§ **EXTRACT TO READ**
# # # #
Niche but indispensable for tokenizers. Most app code doesn't need it.

Putting it all together: a URL parser #

const URL_RE = /^(?<scheme>https?):\/\/(?<host>[^\/:?#]+)(?::(?<port>\d+))?(?<path>\/[^?#]*)?(?:\?(?<query>[^#]*))?(?:#(?<fragment>.*))?$/;

const m = 'https://api.example.com:8080/users/42?role=admin#section'.match(URL_RE);
console.log(m.groups);
// {
//   scheme: 'https',
//   host: 'api.example.com',
//   port: '8080',
//   path: '/users/42',
//   query: 'role=admin',
//   fragment: 'section'
// }

Named groups make the result usable. Non-capturing groups ((?:...)) keep the indices clean. Lookarounds aren't needed for this one — the anchors and structure carry it.

Production code would use new URL(...), but the regex demonstrates the power of named groups.
# # # #
§ **DATASET EXCERPTS**
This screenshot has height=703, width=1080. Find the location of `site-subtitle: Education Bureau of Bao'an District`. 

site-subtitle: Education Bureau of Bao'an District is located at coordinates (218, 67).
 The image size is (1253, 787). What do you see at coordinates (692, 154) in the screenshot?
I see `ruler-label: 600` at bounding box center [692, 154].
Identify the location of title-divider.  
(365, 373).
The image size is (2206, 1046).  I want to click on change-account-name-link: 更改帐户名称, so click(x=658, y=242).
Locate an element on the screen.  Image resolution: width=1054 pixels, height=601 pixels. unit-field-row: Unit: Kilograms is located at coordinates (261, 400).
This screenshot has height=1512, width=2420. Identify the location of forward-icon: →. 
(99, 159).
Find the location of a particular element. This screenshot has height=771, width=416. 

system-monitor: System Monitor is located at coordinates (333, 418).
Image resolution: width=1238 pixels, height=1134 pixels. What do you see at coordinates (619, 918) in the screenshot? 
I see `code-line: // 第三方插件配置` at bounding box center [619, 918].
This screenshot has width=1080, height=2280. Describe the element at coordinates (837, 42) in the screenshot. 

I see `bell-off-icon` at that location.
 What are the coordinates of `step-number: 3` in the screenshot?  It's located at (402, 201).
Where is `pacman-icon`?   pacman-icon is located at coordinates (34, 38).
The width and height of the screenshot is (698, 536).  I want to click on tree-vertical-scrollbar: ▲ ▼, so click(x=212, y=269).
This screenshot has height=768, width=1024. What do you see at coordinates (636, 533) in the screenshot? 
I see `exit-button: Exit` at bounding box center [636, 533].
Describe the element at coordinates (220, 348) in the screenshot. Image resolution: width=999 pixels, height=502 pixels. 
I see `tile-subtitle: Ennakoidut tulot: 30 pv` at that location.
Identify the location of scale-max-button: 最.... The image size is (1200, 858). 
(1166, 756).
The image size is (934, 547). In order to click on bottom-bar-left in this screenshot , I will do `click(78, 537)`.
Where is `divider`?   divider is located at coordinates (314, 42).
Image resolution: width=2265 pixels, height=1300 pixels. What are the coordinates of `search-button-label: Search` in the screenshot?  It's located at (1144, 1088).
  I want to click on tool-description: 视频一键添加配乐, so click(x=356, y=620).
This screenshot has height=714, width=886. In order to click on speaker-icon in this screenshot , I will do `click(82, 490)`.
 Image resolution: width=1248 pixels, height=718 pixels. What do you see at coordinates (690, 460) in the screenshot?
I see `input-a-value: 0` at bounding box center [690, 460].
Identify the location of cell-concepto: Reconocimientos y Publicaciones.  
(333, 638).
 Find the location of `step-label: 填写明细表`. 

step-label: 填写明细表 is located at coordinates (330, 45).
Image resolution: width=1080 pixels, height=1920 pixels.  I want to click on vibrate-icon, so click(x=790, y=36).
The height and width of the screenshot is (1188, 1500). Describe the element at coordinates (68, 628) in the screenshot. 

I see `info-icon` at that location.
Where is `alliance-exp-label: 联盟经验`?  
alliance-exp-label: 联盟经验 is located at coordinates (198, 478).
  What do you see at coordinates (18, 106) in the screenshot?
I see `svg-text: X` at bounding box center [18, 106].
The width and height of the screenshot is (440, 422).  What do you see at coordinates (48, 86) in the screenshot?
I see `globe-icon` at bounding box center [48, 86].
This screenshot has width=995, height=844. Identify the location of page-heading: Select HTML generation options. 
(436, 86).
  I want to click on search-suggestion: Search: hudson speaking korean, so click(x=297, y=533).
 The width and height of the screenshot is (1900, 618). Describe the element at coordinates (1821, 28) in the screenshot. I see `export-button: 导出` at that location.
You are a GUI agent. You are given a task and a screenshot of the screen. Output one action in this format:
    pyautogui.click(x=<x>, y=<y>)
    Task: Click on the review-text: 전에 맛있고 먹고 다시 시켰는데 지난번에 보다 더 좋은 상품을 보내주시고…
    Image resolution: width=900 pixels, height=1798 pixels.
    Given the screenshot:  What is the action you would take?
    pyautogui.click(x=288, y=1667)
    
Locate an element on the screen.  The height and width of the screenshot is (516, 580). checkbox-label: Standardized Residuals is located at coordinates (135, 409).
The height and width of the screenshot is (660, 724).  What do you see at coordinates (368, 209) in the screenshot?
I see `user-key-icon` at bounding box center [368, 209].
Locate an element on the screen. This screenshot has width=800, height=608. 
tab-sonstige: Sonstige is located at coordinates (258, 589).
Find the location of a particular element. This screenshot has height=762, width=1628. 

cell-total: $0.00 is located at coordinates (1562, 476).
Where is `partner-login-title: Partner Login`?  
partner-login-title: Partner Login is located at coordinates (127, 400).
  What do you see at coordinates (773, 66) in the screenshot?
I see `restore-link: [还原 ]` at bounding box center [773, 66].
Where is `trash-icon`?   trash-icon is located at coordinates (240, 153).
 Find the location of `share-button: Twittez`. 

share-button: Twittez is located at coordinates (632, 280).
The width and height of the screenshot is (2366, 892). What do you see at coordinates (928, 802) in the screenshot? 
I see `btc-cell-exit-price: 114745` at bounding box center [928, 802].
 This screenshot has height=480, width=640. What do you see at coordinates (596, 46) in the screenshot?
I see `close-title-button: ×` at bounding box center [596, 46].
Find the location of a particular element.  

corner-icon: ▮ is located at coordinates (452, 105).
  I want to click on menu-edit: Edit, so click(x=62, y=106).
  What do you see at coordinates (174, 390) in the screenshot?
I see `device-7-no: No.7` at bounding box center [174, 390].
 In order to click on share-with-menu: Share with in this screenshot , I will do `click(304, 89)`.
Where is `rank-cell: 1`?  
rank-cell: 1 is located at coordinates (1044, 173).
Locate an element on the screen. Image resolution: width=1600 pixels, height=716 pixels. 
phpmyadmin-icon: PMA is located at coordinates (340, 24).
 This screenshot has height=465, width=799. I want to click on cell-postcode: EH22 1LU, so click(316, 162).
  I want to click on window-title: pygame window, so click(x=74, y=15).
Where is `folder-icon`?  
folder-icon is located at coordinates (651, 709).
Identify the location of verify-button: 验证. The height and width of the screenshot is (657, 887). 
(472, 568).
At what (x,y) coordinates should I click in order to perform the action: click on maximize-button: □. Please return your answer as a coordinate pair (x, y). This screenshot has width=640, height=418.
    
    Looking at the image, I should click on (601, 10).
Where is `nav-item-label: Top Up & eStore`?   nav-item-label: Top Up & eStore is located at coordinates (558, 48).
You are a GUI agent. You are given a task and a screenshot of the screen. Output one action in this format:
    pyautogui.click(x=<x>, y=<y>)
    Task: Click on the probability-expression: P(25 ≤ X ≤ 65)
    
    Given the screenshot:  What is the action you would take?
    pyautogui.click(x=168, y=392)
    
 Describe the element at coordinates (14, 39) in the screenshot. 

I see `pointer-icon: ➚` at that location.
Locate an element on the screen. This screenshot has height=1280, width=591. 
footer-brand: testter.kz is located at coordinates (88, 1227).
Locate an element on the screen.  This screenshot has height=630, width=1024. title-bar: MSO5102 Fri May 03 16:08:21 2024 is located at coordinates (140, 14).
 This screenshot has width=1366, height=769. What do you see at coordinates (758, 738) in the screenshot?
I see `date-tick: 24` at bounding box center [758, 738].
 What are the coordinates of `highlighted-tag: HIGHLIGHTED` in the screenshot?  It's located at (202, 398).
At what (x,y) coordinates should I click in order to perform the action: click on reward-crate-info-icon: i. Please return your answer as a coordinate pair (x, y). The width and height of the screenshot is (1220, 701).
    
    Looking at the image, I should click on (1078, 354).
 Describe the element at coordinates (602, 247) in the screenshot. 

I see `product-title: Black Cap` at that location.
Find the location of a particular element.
# # # #
§ **WORK TO COMPLETE**
Retype the regex excerpt above from "Named groups make" to "of named groups." without any change.

§ **ANSWER BOX**
Named groups make the result usable. Non-capturing groups ((?:...)) keep the indices clean. Lookarounds aren't needed for this one — the anchors and structure carry it.

Production code would use new URL(...), but the regex demonstrates the power of named groups.